Agar kuli tinta tak semena-mena di-PHK

PHK dan penyunatan gaji jurnalis bukan respons tepat atas kompetisi media daring. Media justru harus dituntut untuk kreatif mengolah konten.

Ilustrasi media massa./ Pixabay

Perubahan lanskap industri media dari cetak ke daring tak ayal membuat sejumlah media gagap. Apalagi di tengah lautan informasi yang sudah padat, media daring pun harus jungkir balik memperpanjang napas dengan beragam cara. Beberapa media merespons perubahan itu dengan pemutusan hubungan kerja (PHK) atau penyunatan gaji para jurnalisnya.

Medio Februari lalu, harian Bernas di Yogyakarta tutup dan beralih total ke format daring. Langkah itu diikuti dengan PHK 28 orang karyawan mereka. Dengan dalih efisiensi pula, Gresnews.com juga merumahkan tiga jurnalisnya, dua di antaranya adalah karyawan tetap dan tak dibekali pesangon.
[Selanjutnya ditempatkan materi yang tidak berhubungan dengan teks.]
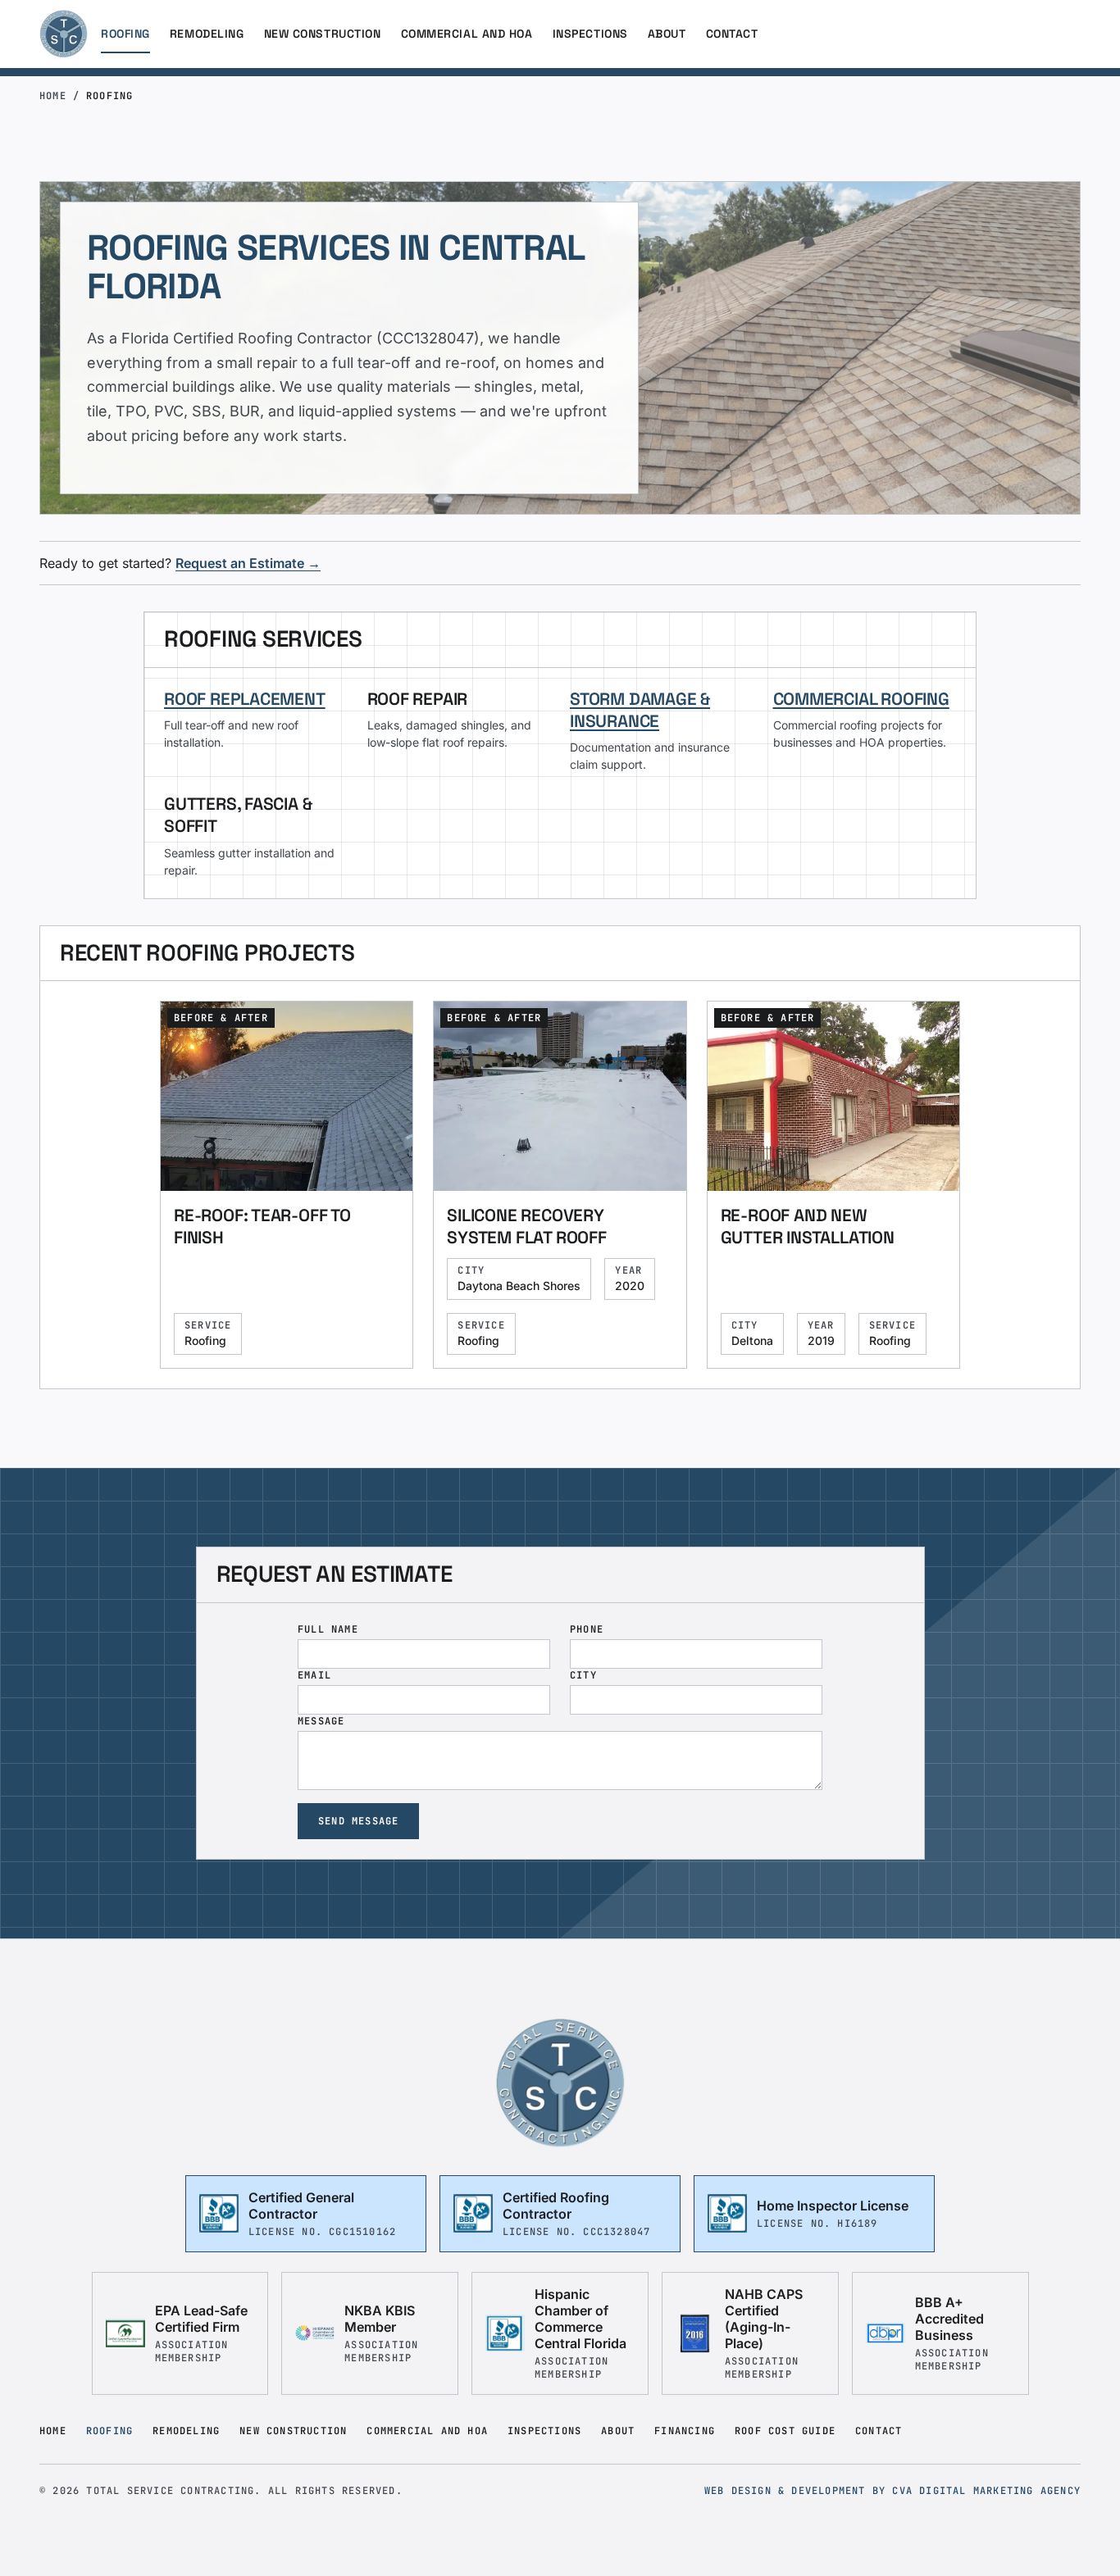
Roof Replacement (245, 699)
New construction (322, 33)
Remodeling (207, 33)
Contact (732, 33)
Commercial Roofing (861, 699)
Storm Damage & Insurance (640, 710)
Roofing (125, 33)
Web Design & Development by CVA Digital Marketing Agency (892, 2490)
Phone (586, 1629)
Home (52, 95)
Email (314, 1675)
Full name (328, 1629)
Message (321, 1721)
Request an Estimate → (248, 563)
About (667, 33)
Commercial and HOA (467, 33)
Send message (358, 1821)
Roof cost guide (785, 2430)
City (583, 1675)
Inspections (590, 33)
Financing (684, 2430)
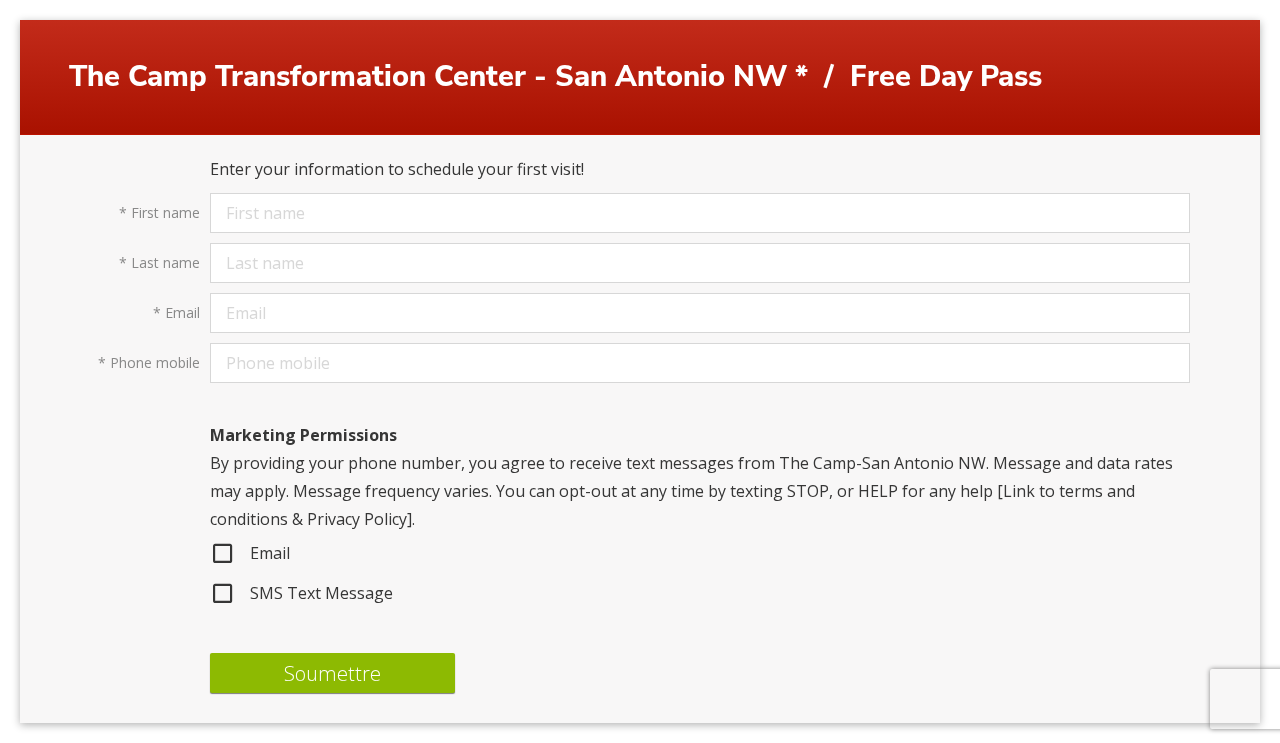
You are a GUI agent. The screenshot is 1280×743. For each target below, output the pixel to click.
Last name (159, 262)
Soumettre (332, 673)
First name (159, 212)
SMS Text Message (321, 593)
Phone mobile (149, 362)
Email (176, 312)
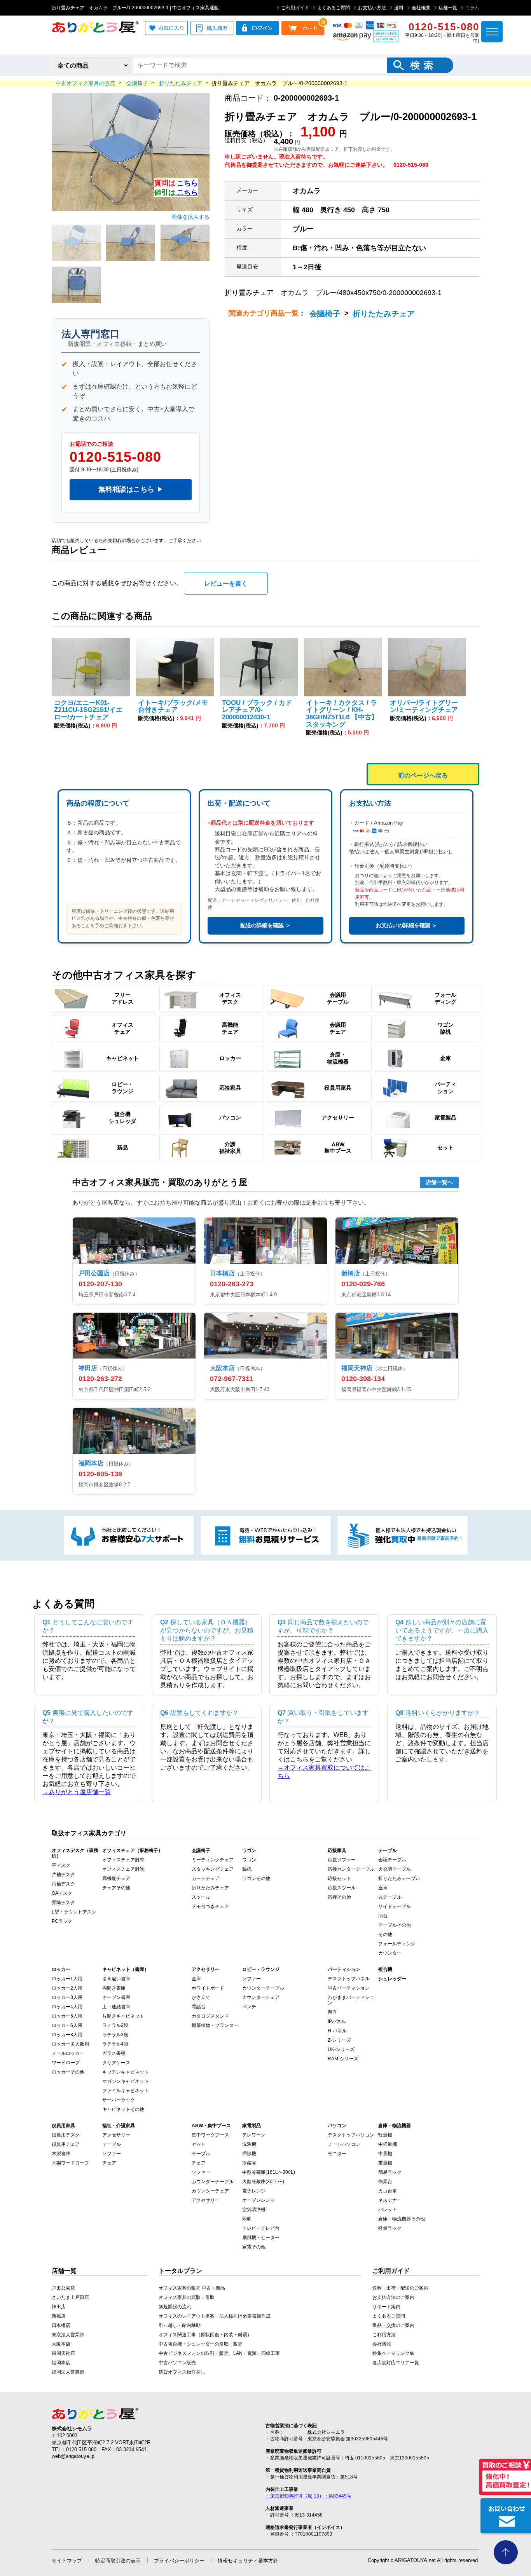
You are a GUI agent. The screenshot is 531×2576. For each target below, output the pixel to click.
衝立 (332, 2012)
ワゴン (249, 1860)
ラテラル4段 (115, 2044)
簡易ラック (390, 2172)
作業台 (385, 2181)
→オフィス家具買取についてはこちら (324, 1771)
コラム (472, 7)
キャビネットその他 (123, 2109)
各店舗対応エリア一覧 (395, 2362)
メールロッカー (68, 2053)
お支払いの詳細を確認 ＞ (406, 925)
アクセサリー (116, 2135)
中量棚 (385, 2153)
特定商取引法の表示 (118, 2561)
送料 (398, 7)
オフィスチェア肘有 (123, 1860)
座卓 (383, 1888)
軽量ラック (390, 2228)
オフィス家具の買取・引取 (187, 2297)
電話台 (199, 2006)
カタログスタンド (210, 2016)
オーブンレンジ (258, 2200)
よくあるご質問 (333, 7)
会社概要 (421, 7)
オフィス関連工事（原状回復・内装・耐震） (205, 2334)
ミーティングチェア (213, 1860)
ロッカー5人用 (67, 2016)
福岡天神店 (63, 2353)
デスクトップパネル (349, 1978)
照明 (247, 2219)
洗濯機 (249, 2144)
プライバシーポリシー (179, 2561)
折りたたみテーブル (399, 1878)
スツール (201, 1897)
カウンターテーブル (263, 1988)
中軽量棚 (387, 2144)
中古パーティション (349, 1988)
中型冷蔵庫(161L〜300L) (268, 2172)
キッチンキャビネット (125, 2072)
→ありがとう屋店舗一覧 (76, 1792)
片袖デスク (63, 1874)
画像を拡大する (190, 217)
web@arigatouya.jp (73, 2456)
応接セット (339, 1878)
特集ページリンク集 (393, 2353)
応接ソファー (342, 1860)
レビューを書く (226, 583)
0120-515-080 (115, 457)
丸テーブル (390, 1897)
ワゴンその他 (256, 1878)
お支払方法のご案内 (393, 2297)
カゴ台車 (387, 2191)
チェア (109, 2163)
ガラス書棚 (114, 2053)
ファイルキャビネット (125, 2090)
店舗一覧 (447, 7)
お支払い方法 (372, 7)
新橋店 (59, 2316)
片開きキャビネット (123, 2016)
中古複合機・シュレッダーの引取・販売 (201, 2344)
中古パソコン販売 (177, 2362)
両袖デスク (63, 1884)
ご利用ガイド (295, 7)
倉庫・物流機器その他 (401, 2219)
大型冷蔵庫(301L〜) (263, 2181)
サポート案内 (386, 2306)
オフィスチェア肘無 (123, 1869)
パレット (387, 2209)
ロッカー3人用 (67, 1997)
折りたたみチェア (384, 313)
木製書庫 (61, 2153)
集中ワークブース (210, 2135)
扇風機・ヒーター (260, 2237)
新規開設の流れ (175, 2306)
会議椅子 (325, 313)
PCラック (62, 1921)
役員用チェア (66, 2144)
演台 (383, 1915)
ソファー (251, 1978)
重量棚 (385, 2163)
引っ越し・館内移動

Dalam perkara Bernas, media itu memang sudah menunjukkan sinyalemen akan fokus di media daring sejak lama. Itu tampak dari pengurangan karyawan secara bertahap yang dilakukan sebelumnya. Para jurnalis Bernas umumnya mafhum dan tak menuntut lebih hak mereka pada perusahaan. Sementara untuk kasus Gresnews.com yang sudah dilakukan sejak 10 April 2017 tersebut, jurnalis yang di-PHK menolak diam. Mereka mengajukan gugatan ke Pengadilan Negeri Jakarta Pusat melalui bantuan LBH Pers.

Gugatan ke pengadilan ditempuh karena setelah tiga kali diundang, perusahaan tetap absen, kendati sempat menyanggupi akan datang bipartit. Pada Juli 2017, LBH Pers mencatatkan perselisihan ini kepada Suku Dinas Tenaga Kerja Jakarta Selatan. Mediator Disnaker Jakarta Selatan mengeluarkan anjuran pada perusahaan untuk membayarkan pesangon para pekerja, sesuai dengan ketentuan UU Ketenagakerjaan.

Setelah disidangkan selama tiga bulan, majelis hakim yang diketuai Taryan Setiawan membacakan putusan dengan mengabulkan gugatan para Penggugat sebagian. Gresnews.com dalam putusan hakim, harus membayar pesangon berupa uang penghargaan dan uang penggantian hak sebesar dua kali lipat, dari ketentuan UU Ketenagakerjaan.